Saturday, October 28, 2017

Eleanor & Harry

"Eleanor."
My finger continues to swirl invisible patterns onto the box of chocolates he brought for me. A condolence gift. As if somehow the sugary bliss of a truffle will chase away the grief that has hollowed my insides and invaded my mind.
My eyes continue to scrutinize the floor. The powder blue linoleum is peeling at the corners of the room. It's pathetic, even by a trauma center's standards. The nurses blame the humidity. I decide in this moment, a secret I will take to the grave, that I hate Georgia. I blame the state in its entirety for taking my husband from me. Without looking up, I prepare myself for a slight smile. Regardless the circumstances, a lady is meant to be polite.
He inches closer. I steel myself and stand. "Harry." I give him a curt nod, and the forced smile. Frankie knew I hadn’t warmed to this man yet; I’d gotten the impression that Harry was the kind of person who lets politics define the man he is, instead of allowing his character to define his politics.
"I was so sorry to hear..." his arm lifts to the bed, then drops back to his side when he realizes Frankie is no longer there. "I was so damn sorry to hear about the stroke. I came as soon as I could."
Guilt punches at me. I did not come as soon as I could. I stayed in Washington to deliver a speech, and then was brought to Georgia, rushed to Warm Springs' Trauma Center, angry the whole trip that those meant to protect me hadn't told me all of the details.  By the time I arrived in his room, his last few breaths had been long extinguished. The body was taken elsewhere, but I was allowed to stay in this room to collect my thoughts. One of the perks of being the First Lady, I suppose.
The chipped green paint reminds me of moss. The room is stagnant, and a faint odor lingers in the air.  I imagine the smell is a mixture of death and sweat and frantic last measures. The thought overcomes me, and it feels like I'm suffocating. Through the window, I watch a frazzled nurse scurry down the hallway; her nursing cap is askew and her apron is missing. I take a deep breath, swallow the guilt that has crept up my throat, and ask the question we both know needs to be addressed.
"What now?"
Harry looks confused for only a moment, then recognition settles into his features.
"I'll step forward and choose a Vice President. I'll do my best to make President Roosevelt proud."
A new emotion takes the reins, one I welcome given the current state of my being: irritation. "Harry, had I assumed the answer were that simple, I wouldn't have asked the question." The look of bewilderment on his face merely inflames the annoyance I feel. "There is no law saying the position should be placed on your shoulders. I'm aware it's tradition, but we both know I've been the captain of this presidency for the last 12 years."
A reaction I can't quite place flashes across his face. Offense? Bemusement? Pity? His lips harden into a straight line. He says nothing.
"Oh, come now, Harry. You've clearly got two cents; out with it."
His cheeks redden slightly. "Eleanor, we both know you couldn't even captain your marriage. Franklin had several mistresses..."
I interrupt. "As did I."
He falters, and I keep talking. "Our spousal contract has naught to do with my ability to run the country. Clearly you aren't so stuck in the past that you would equate my wifely duties to my presidential ones." His expression doesn't change. I realize that's exactly how he feels. "I see." There's an awkward edge to the air.
Harry tries to peddle backwards by explaining it's not his sentiment, but what the people will ultimately think of my ability to serve when the details of Frankie's reunion with Lucy Mercer are exposed. I delicately pick up the box of chocolates and carefully study my options as he flaps his lips. I select a darker truffle. He's still talking.
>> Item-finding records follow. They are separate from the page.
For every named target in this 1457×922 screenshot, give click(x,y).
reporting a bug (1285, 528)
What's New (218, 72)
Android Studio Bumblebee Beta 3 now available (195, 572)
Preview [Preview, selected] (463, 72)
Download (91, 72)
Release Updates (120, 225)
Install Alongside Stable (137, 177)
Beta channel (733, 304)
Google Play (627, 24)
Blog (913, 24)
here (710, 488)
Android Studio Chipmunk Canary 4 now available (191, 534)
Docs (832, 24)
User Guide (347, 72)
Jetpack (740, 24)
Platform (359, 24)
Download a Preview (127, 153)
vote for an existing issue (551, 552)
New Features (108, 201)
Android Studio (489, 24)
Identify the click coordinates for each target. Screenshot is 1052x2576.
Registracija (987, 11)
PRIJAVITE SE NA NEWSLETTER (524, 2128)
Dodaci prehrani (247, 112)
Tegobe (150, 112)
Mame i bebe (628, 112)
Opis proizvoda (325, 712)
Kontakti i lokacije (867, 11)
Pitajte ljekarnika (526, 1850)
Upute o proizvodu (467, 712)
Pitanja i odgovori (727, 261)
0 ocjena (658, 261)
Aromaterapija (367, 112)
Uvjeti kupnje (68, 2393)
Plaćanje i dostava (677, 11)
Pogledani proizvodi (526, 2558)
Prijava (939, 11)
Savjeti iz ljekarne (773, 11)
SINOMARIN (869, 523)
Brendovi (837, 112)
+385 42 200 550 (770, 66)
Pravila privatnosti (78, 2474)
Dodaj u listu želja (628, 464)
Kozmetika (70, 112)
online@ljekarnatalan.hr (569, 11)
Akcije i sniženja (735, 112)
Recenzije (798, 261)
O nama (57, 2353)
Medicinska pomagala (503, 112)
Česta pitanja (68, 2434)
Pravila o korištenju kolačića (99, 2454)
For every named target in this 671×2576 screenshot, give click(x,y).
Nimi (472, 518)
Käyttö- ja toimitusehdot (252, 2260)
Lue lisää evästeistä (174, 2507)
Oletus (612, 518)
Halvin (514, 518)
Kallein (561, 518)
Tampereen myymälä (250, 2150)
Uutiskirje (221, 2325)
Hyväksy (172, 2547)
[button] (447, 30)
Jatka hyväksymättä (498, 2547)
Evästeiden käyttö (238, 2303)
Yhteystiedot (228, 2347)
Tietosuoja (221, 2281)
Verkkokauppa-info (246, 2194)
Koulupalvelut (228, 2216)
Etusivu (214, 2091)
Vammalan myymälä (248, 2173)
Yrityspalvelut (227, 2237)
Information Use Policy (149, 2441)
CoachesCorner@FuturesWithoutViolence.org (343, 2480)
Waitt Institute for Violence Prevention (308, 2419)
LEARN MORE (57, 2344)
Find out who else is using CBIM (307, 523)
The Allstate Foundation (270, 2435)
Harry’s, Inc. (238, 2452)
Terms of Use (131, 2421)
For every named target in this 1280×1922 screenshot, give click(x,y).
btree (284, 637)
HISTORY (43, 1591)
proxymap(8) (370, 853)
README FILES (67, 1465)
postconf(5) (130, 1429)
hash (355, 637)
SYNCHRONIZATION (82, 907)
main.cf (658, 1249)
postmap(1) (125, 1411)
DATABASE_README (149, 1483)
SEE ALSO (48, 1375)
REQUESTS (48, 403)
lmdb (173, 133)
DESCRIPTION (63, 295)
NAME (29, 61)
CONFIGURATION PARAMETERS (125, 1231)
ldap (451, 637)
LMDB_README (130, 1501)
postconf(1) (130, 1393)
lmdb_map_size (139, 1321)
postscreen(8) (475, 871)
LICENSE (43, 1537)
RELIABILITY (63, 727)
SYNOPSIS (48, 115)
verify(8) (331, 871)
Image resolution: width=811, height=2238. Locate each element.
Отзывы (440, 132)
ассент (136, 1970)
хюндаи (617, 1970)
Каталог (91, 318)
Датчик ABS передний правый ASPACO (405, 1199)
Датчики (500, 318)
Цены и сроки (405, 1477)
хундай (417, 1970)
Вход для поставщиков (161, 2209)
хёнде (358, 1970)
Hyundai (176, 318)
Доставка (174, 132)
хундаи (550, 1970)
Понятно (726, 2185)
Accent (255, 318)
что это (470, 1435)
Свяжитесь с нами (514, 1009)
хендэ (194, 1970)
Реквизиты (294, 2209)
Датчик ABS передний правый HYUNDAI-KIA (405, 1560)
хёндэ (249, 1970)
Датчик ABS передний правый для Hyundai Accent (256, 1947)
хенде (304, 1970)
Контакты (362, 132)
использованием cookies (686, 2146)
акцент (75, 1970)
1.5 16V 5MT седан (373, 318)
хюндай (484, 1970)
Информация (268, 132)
I take a bite, allow the sugary bliss to carry me elsewhere for a moment while he bumbles on.
Eventually he peters out and offers me a half-hearted shrug. "We have several enemies already, let's not add each other to that list."
"And we would become enemies, if I challenged your opinion that it is you who is best suited to take Frankie's place?" His expression speaks for him. I finish the truffle and shove the box into his hands.
"Then I am done. If you expect me to help you merely because you believe you are better qualified for this position, I will turn my back on politics entirely."
I walk to the door, he calls for me as my hand reaches the handle.
"Eleanor, I don't mean to cause any trouble..."
I briskly turn to him. "Oh Harry, you've inherited a world war and a weapon we can't possibly fathom. It is you who is in trouble now."
The door slams shut behind me. The linoleum amplifies the clicking of my high heels on the way out of the trauma center.
***
"And on this day, the 15th of March 1946, we hereby appoint Eleanor Roosevelt to the position of United States Representative to the General Assembly of the United Nations." The announcement reverberates throughout the small room.
Harry turns to me with a smile. "You really turned your back on politics, Eleanor."

I roll my eyes. "Oh, don't ruin it, Harry."